![]() |
Mmmmm... shoe.... |
Starring Charlie Chaplin, Mark Swain and Tom Murray
Produced by Charles Chaplin Productions
It's the Alaskan Gold Rush at the end of the 19th century and a lonely prospector (who looks suspiciously like Charlie Chaplin's tramp) has set his sights on fortune and glory. He crosses paths with a fellow miner and a fugitive while taking shelter in a cabin during a snowstorm. Hijinks ensue until our lonely prospector heads off to meet his fate.
Destiny has love in mind for the tramp and he finds it in a small town. The girl's name is Georgia and she's a dancer at a bar. She's interested in Jack who in turn is interested in anything with a skirt. Can our prospector win the girl? Or will he have to find his fortune in a gold vein in the Alaskan mountains?
You know the excitement you feel when your baseball team is down by one run with one man on and your team's slugger steps to the plate?
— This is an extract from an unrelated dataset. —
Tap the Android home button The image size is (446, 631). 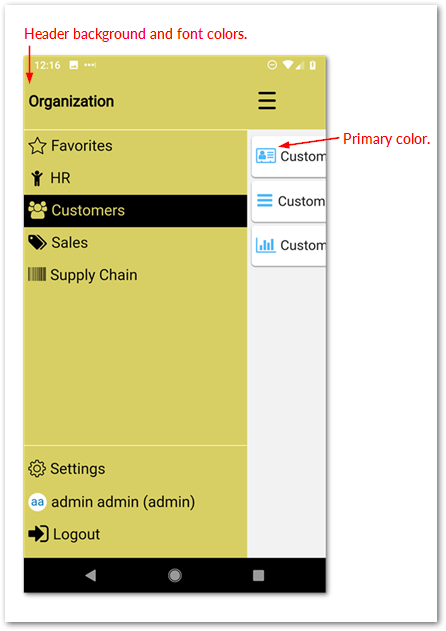coord(175,575)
That electric sense of all the possibilities? How about the crushing disappointment when that same batter strikes out looking at a fastball down the middle ending the game?
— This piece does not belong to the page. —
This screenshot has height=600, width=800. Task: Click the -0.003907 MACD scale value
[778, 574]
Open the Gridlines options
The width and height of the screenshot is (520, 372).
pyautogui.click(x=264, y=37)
That encapsulates my feelings about The Gold Rush. Complete excitement as I hit play on the TV. Utter frustration as the last frames flew by. How could one of the most powerful and creative people in Hollywood, someone whose previous work was the sublime The Kid, release this?
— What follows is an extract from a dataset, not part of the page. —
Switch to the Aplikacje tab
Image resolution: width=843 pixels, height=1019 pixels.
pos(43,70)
First, let's talk about the good stuff. Chaplin the actor is fine here. He's the same tramp we know and love. He shows us his sadness and his joy. He is at his earnest best as he savors every bite of a boiled shoe for his Thanksgiving dinner.
There are also bits that work. Chaplin trying to walk out of the cabin against the wind. His humorous reaction to "winning" a fight. His gleeful destruction of the cabin after his dream girl agrees to dinner. And of course, the dance of the dinner rolls.
But the structure of the entire movie is essentially a series of bits around a loose narrative. And none of the bits are quick. So when one falls flat, it sits there for minutes. For example, there is a scene where Chaplin and Jim are trapped in the cabin as it teeters over a cliff. It's played in part for laughs and in part for thrills. It accomplishes neither. And it takes forever to reach what is an inevitable conclusion.
The loose structure of the movie set against the Alaskan Gold Rush is at best threadbare and at worst ridiculous (and not in the good, humorous way). You have two movies going on here. One is the tramp struggling against the elements and other prospectors. The other is the tramp seeking love in a small town. The third act is the violent collision of those two movies. All that you can do is survey the damage.
The movie gets its characters wrong. One of the central issues in the film is the tramp's infatuation with Georgia. We are supposed to root for them to get together. So let's look at her arc:
- She doesn't even notice tramp when he stands next to her the first time
- She dances with him to make another man jealous
- She bumps into him as he is cabin-sitting
- She realizes he loves her and agrees to dinner as a goof
- She blows off dinner then goes to the cabin hours after the missed date to mess with tramp
- She feels bad when she sees the dinner she blew off laid out on the table of the cabin
- She feels so bad that she apologizes and professes her love... to another man because she was moody about the missed dinner
- She randomly bumps into him on a boat and assumes he is a stowaway
- She kisses the tramp
Even the much lauded dance of the dinner rolls sequence loses something in the context of the movie. He's performing the dance to impress Georgia. And he is wildly successful... in a dream sequence. The movie's best moment has little impact on the world of the film other than to demonstrate what a great performer Chaplin the actor is.
It's human nature to compare and contrast things to understand them. The Gold Rush probably deserves to have more moments on the Chaplin highlight reel than The Kid, but the latter is a far superior film. I like the highlight reel that is scattered throughout The Gold Rush, but I do not like this movie I cannot begin to express how disappointing that is to write.